═══ Material shown ═══

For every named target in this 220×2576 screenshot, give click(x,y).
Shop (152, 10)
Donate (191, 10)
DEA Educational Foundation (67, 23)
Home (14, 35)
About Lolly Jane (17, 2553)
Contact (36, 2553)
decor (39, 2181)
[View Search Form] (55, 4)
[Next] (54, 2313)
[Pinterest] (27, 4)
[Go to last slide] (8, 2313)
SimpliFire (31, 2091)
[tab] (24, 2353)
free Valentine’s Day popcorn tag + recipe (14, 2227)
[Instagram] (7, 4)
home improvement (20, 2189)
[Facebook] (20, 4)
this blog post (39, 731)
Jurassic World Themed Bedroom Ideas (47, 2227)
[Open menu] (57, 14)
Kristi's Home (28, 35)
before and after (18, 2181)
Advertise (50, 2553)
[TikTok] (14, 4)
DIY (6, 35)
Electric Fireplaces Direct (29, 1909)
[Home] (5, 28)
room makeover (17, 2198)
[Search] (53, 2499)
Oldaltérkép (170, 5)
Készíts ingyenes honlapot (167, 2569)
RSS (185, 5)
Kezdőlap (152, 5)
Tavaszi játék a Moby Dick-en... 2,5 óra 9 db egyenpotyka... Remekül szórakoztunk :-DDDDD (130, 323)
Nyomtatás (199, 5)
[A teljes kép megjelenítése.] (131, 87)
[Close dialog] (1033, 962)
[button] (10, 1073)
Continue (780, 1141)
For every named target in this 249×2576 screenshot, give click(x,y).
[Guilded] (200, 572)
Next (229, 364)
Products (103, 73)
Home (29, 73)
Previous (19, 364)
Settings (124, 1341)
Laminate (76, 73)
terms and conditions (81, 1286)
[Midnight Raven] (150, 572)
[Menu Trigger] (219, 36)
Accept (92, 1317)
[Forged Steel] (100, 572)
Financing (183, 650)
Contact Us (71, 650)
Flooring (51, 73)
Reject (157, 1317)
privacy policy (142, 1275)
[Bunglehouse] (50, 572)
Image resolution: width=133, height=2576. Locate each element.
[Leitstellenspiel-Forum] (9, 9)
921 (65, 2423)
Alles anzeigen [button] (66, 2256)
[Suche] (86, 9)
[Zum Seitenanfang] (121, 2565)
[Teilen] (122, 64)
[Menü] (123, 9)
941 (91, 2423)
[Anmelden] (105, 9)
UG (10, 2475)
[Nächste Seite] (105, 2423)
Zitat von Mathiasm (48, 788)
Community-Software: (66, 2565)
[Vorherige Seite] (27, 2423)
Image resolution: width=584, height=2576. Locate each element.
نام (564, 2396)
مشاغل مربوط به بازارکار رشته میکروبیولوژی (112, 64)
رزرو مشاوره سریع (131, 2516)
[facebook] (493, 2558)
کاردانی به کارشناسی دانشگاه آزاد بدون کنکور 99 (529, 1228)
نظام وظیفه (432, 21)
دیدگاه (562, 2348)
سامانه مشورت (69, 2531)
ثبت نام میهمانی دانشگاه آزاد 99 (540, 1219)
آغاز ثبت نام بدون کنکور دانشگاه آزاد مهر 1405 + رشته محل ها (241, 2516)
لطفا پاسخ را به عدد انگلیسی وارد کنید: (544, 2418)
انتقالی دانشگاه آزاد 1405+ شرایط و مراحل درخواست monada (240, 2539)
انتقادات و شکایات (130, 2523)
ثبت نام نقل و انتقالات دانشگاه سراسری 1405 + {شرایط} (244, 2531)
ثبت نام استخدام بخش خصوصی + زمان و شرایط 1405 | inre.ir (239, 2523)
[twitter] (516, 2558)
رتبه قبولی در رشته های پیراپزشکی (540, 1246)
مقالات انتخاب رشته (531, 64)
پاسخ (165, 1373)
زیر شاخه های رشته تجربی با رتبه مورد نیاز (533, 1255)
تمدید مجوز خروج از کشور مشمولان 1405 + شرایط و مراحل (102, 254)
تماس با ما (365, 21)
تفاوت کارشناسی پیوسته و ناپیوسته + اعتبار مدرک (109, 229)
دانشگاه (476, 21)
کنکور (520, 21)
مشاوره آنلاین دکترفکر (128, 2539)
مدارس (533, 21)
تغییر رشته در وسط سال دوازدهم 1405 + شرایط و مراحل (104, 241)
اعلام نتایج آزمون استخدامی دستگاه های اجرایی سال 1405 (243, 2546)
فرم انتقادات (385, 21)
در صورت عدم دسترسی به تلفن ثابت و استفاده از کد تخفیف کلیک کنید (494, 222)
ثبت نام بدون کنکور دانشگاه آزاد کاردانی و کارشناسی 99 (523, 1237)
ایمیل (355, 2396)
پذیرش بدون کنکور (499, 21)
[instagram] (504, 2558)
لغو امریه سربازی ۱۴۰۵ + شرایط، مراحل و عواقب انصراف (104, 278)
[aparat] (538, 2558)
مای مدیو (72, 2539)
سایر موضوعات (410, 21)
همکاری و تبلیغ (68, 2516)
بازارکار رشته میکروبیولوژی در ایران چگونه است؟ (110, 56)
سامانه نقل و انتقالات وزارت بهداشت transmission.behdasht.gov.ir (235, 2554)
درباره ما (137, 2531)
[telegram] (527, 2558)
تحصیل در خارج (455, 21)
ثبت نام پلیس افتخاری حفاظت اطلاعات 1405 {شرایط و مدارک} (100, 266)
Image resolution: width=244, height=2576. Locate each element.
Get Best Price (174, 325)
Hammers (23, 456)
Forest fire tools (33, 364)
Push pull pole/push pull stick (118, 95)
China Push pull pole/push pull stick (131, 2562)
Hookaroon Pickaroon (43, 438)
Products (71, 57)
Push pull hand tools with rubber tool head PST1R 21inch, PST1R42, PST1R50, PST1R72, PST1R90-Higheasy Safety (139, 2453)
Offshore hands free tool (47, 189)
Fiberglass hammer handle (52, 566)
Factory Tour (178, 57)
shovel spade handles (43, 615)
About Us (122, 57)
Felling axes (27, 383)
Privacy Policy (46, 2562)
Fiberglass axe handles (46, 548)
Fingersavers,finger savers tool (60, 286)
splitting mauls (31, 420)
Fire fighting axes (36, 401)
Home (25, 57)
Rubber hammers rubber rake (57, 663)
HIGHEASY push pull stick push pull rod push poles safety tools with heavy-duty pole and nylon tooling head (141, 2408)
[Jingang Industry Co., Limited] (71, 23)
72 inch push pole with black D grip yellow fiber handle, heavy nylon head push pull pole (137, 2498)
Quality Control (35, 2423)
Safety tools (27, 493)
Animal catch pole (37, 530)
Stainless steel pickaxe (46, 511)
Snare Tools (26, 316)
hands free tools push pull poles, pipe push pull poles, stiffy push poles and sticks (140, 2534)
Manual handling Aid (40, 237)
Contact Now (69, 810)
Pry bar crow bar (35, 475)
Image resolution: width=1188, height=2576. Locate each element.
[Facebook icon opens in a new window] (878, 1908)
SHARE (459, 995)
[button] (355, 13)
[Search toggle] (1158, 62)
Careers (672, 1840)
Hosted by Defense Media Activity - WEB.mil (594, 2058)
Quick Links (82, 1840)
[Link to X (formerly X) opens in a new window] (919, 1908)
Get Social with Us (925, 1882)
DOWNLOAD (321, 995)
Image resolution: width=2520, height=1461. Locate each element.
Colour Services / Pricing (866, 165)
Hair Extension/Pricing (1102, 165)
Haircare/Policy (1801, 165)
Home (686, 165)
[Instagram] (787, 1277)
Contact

═══

Type out the entries exactly as they appear above.

For every named target in this 220×2576 screenshot, give click(x,y).
Shop (152, 10)
Donate (191, 10)
DEA Educational Foundation (67, 23)
Home (14, 35)
About Lolly Jane (17, 2553)
Contact (36, 2553)
decor (39, 2181)
[View Search Form] (55, 4)
[Next] (54, 2313)
[Pinterest] (27, 4)
[Go to last slide] (8, 2313)
SimpliFire (31, 2091)
[tab] (24, 2353)
free Valentine’s Day popcorn tag + recipe (14, 2227)
[Instagram] (7, 4)
home improvement (20, 2189)
[Facebook] (20, 4)
this blog post (39, 731)
Jurassic World Themed Bedroom Ideas (47, 2227)
[Open menu] (57, 14)
Kristi's Home (28, 35)
before and after (18, 2181)
Advertise (50, 2553)
[TikTok] (14, 4)
DIY (6, 35)
Electric Fireplaces Direct (29, 1909)
[Home] (5, 28)
room makeover (17, 2198)
[Search] (53, 2499)
Oldaltérkép (170, 5)
Készíts ingyenes honlapot (167, 2569)
RSS (185, 5)
Kezdőlap (152, 5)
Tavaszi játék a Moby Dick-en... 2,5 óra 9 db egyenpotyka... Remekül szórakoztunk :-DDDDD (130, 323)
Nyomtatás (199, 5)
[A teljes kép megjelenítése.] (131, 87)
[Close dialog] (1033, 962)
[button] (10, 1073)
Continue (780, 1141)
For every named target in this 249×2576 screenshot, give click(x,y).
[Guilded] (200, 572)
Next (229, 364)
Products (103, 73)
Home (29, 73)
Previous (19, 364)
Settings (124, 1341)
Laminate (76, 73)
terms and conditions (81, 1286)
[Midnight Raven] (150, 572)
[Menu Trigger] (219, 36)
Accept (92, 1317)
[Forged Steel] (100, 572)
Financing (183, 650)
Contact Us (71, 650)
Flooring (51, 73)
Reject (157, 1317)
privacy policy (142, 1275)
[Bunglehouse] (50, 572)
Image resolution: width=133, height=2576. Locate each element.
[Leitstellenspiel-Forum] (9, 9)
921 (65, 2423)
Alles anzeigen [button] (66, 2256)
[Suche] (86, 9)
[Zum Seitenanfang] (121, 2565)
[Teilen] (122, 64)
[Menü] (123, 9)
941 (91, 2423)
[Anmelden] (105, 9)
UG (10, 2475)
[Nächste Seite] (105, 2423)
Zitat von Mathiasm (48, 788)
Community-Software: (66, 2565)
[Vorherige Seite] (27, 2423)
Image resolution: width=584, height=2576. Locate each element.
نام (564, 2396)
مشاغل مربوط به بازارکار رشته میکروبیولوژی (112, 64)
رزرو مشاوره سریع (131, 2516)
[facebook] (493, 2558)
کاردانی به کارشناسی دانشگاه آزاد بدون کنکور 99 (529, 1228)
نظام وظیفه (432, 21)
دیدگاه (562, 2348)
سامانه مشورت (69, 2531)
ثبت نام میهمانی دانشگاه آزاد 99 (540, 1219)
آغاز ثبت نام بدون کنکور دانشگاه آزاد مهر 1405 + رشته محل ها (241, 2516)
لطفا پاسخ را به عدد انگلیسی وارد کنید: (544, 2418)
انتقالی دانشگاه آزاد 1405+ شرایط و مراحل درخواست monada (240, 2539)
انتقادات و شکایات (130, 2523)
ثبت نام نقل و انتقالات دانشگاه سراسری 1405 + {شرایط} (244, 2531)
ثبت نام استخدام بخش خصوصی + زمان و شرایط 1405 | inre.ir (239, 2523)
[twitter] (516, 2558)
رتبه قبولی در رشته های پیراپزشکی (540, 1246)
مقالات انتخاب رشته (531, 64)
پاسخ (165, 1373)
زیر شاخه های رشته تجربی با رتبه مورد نیاز (533, 1255)
تمدید مجوز خروج از کشور مشمولان 1405 + شرایط و مراحل (102, 254)
تماس با ما (365, 21)
تفاوت کارشناسی پیوسته و ناپیوسته + اعتبار مدرک (109, 229)
دانشگاه (476, 21)
کنکور (520, 21)
مشاوره آنلاین دکترفکر (128, 2539)
مدارس (533, 21)
تغییر رشته در وسط سال دوازدهم 1405 + شرایط و مراحل (104, 241)
اعلام نتایج آزمون استخدامی دستگاه های اجرایی سال 1405 (243, 2546)
فرم انتقادات (385, 21)
در صورت عدم دسترسی به تلفن ثابت و استفاده از کد تخفیف کلیک کنید (494, 222)
ثبت نام بدون کنکور دانشگاه آزاد کاردانی و کارشناسی 99 (523, 1237)
ایمیل (355, 2396)
پذیرش بدون کنکور (499, 21)
[instagram] (504, 2558)
لغو امریه سربازی ۱۴۰۵ + شرایط، مراحل و عواقب انصراف (104, 278)
[aparat] (538, 2558)
مای مدیو (72, 2539)
سایر موضوعات (410, 21)
همکاری و تبلیغ (68, 2516)
بازارکار رشته میکروبیولوژی در ایران چگونه است؟ (110, 56)
سامانه نقل و انتقالات وزارت بهداشت transmission.behdasht.gov.ir (235, 2554)
درباره ما (137, 2531)
[telegram] (527, 2558)
تحصیل در خارج (455, 21)
ثبت نام پلیس افتخاری حفاظت اطلاعات 1405 {شرایط و مدارک} (100, 266)
Image resolution: width=244, height=2576. Locate each element.
Get Best Price (174, 325)
Hammers (23, 456)
Forest fire tools (33, 364)
Push pull pole/push pull stick (118, 95)
China Push pull pole/push pull stick (131, 2562)
Hookaroon Pickaroon (43, 438)
Products (71, 57)
Push pull hand tools with rubber tool head PST1R 21inch, PST1R42, PST1R50, PST1R72, PST1R90-Higheasy Safety (139, 2453)
Offshore hands free tool (47, 189)
Fiberglass hammer handle (52, 566)
Factory Tour (178, 57)
shovel spade handles (43, 615)
About Us (122, 57)
Felling axes (27, 383)
Privacy Policy (46, 2562)
Fiberglass axe handles (46, 548)
Fingersavers,finger savers tool (60, 286)
splitting mauls (31, 420)
Fire fighting axes (36, 401)
Home (25, 57)
Rubber hammers rubber rake (57, 663)
HIGHEASY push pull stick push pull rod push poles safety tools with heavy-duty pole and nylon tooling head (141, 2408)
[Jingang Industry Co., Limited] (71, 23)
72 inch push pole with black D grip yellow fiber handle, heavy nylon head push pull pole (137, 2498)
Quality Control (35, 2423)
Safety tools (27, 493)
Animal catch pole (37, 530)
Stainless steel pickaxe (46, 511)
Snare Tools (26, 316)
hands free tools push pull poles, pipe push pull poles, stiffy push poles and sticks (140, 2534)
Manual handling Aid (40, 237)
Contact Now (69, 810)
Pry bar crow bar (35, 475)
Image resolution: width=1188, height=2576. Locate each element.
[Facebook icon opens in a new window] (878, 1908)
SHARE (459, 995)
[button] (355, 13)
[Search toggle] (1158, 62)
Careers (672, 1840)
Hosted by Defense Media Activity - WEB.mil (594, 2058)
Quick Links (82, 1840)
[Link to X (formerly X) opens in a new window] (919, 1908)
Get Social with Us (925, 1882)
DOWNLOAD (321, 995)
Image resolution: width=2520, height=1461. Locate each element.
Colour Services / Pricing (866, 165)
Hair Extension/Pricing (1102, 165)
Haircare/Policy (1801, 165)
Home (686, 165)
[Instagram] (787, 1277)
Contact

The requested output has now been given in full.